### Written problem
Please copy out every line of the entries below word for word, leaving out the pictures.

### Dataset excerpt

★ ★ ★ ★ ★

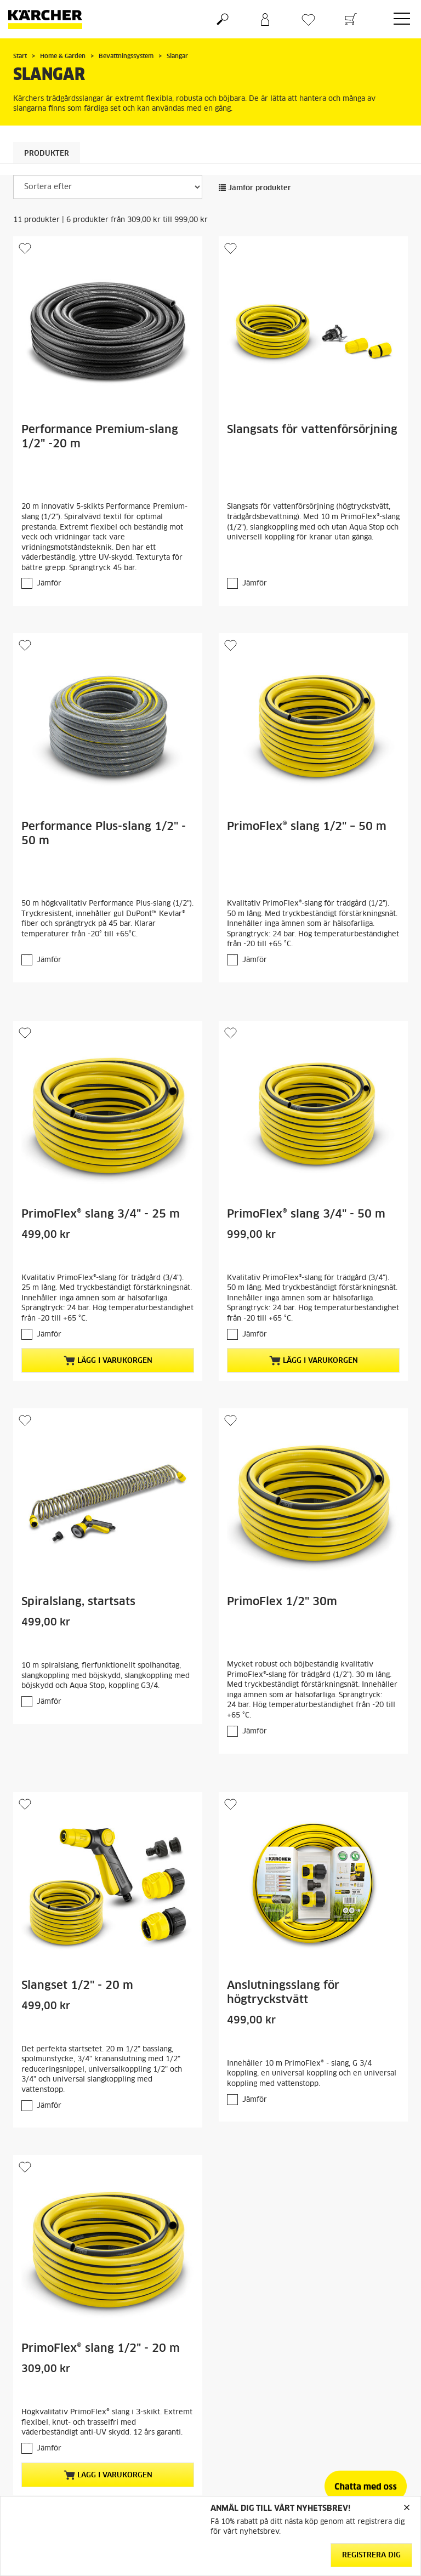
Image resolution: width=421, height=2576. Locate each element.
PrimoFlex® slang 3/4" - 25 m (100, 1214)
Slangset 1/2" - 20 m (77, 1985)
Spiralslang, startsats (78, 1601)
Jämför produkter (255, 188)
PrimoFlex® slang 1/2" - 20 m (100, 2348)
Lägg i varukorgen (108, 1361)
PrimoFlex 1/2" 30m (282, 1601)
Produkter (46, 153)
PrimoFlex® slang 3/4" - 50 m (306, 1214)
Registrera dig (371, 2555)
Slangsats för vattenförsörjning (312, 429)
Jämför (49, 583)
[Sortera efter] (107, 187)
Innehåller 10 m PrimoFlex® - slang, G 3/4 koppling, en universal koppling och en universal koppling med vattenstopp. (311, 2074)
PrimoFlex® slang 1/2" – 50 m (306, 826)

★ ★ ★ ★ ★

### Final answer
Image resolution: width=421, height=2576. Locate each element.
PrimoFlex® slang 3/4" - 25 m (100, 1214)
Slangset 1/2" - 20 m (77, 1985)
Spiralslang, startsats (78, 1601)
Jämför produkter (255, 188)
PrimoFlex® slang 1/2" - 20 m (100, 2348)
Lägg i varukorgen (108, 1361)
PrimoFlex 1/2" 30m (282, 1601)
Produkter (46, 153)
PrimoFlex® slang 3/4" - 50 m (306, 1214)
Registrera dig (371, 2555)
Slangsats för vattenförsörjning (312, 429)
Jämför (49, 583)
[Sortera efter] (107, 187)
Innehåller 10 m PrimoFlex® - slang, G 3/4 koppling, en universal koppling och en universal koppling med vattenstopp. (311, 2074)
PrimoFlex® slang 1/2" – 50 m (306, 826)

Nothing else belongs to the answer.